23 de Agosto de 2008 / às 17:17 / 9 anos atrás

Ídolo do vôlei mundial, técnica chinesa dos EUA amarga derrota

Por Paul Majendie

PEQUIM (Reuters) - Para uma das melhores jogadoras de vôlei em todos os tempos, a noite de sábado em Pequim foi marcada pela amargura. A chinesa Lang Ping, a “Martelo de Ferro”, não conseguiu conquistar o título feminino como técnica dos Estados Unidos.

A treinadora, de 44 anos, levou a seleção norte-americana à final numa campanha surpreendente, mas caiu diante do Brasil por 3 sets a 1 em seu último obstáculo.

Lang, que colocou o vôlei no mapa na China ao conquistar a medalha de ouro em Los Angeles-1984, trabalhou durante quatro anos para levar um time inexperiente dos Estados Unidos a um padrão vencedor.

Mas ela teve que trilhar um caminho delicado, preocupada em assegurar que seu retorno à terra natal não atraísse a ira dos torcedores chineses. E não teve com o que se preocupar. Os compatriotas a festejaram o tempo todo.

“Eu tenho muita sorte. As pessoas aqui nos deram muito carinho e amor. Foi uma grande força para nossas jogadoras”, afirmou Lang, profundamente tocada pela recepção que recebeu em Pequim.

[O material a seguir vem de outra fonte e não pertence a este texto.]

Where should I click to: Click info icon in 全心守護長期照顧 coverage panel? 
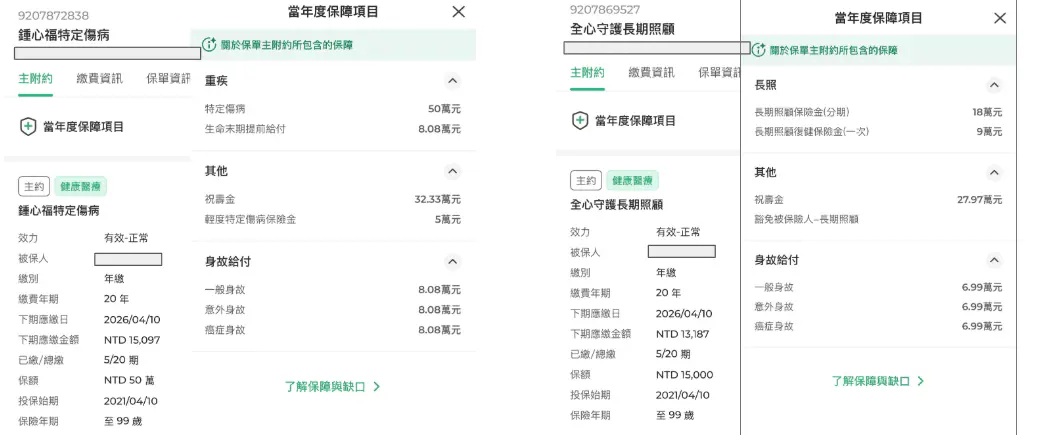point(758,49)
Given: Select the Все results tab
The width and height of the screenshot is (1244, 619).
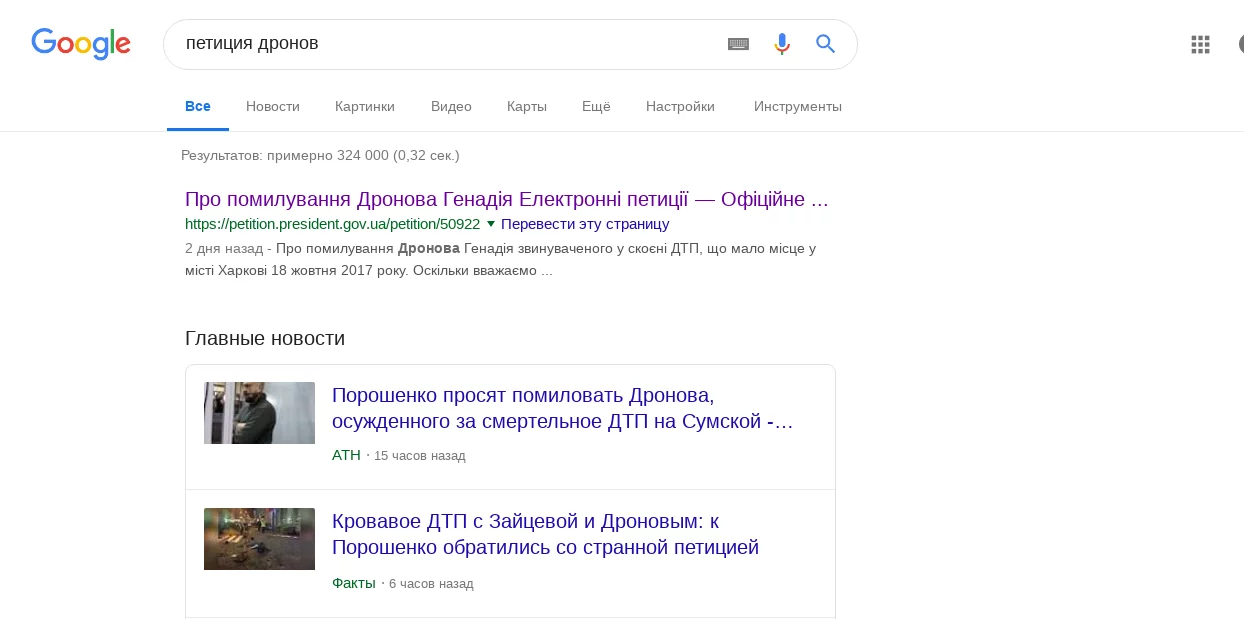Looking at the screenshot, I should 198,106.
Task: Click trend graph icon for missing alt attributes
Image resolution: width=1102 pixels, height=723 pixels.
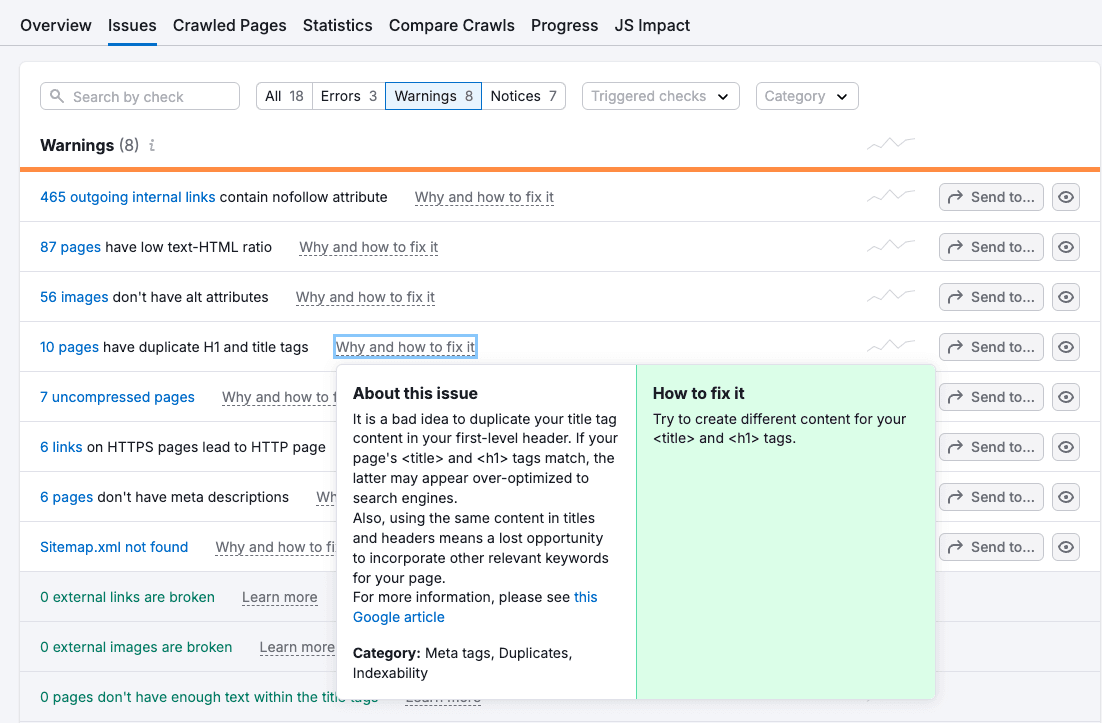Action: click(x=890, y=296)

“Não sou uma pessoa emotiva, mas eu gostei de ver as jogadoras atuarem tão bem”, acrescentou.

Lang, conhecida como Jenny nos Estados Unidos, aceitou dirigir a seleção norte-americana depois de treinar diversos times da liga italiana para poder ficar mais perto da filha, que morava na América do Norte.

Conhecida como “Martelo de Ferro” durante seus tempos de jogadora pela potência do ataque, e alçada ao Hall da Fama do vôlei em 2002, Lang reviveu a experiência do dia em que a China venceu os EUA na final de 1984.

Heroína nacional, ela ajudou a popularizar o vôlei na China e teve inclusive seu rosto estampado em selos.

Lang foi a primeira a admitir: “Tivemos pouco tempo para organizar o time para esse torneio. As jogadoras fizeram o seu melhor.”

Mas o contraste não poderia ser maior. As jogadoras brasileiras pularam, vibraram e dançaram em quadra comemorando a exuberante vitória, enquanto as norte-americanas eram o retrato da decepção.

Perguntada se voltaria a seu país para treinar a seleção chinesa, Lang afirmou que “no momento eu acho que não. Eu realmente preciso de férias. Acho que há muitos bons técnicos na China.”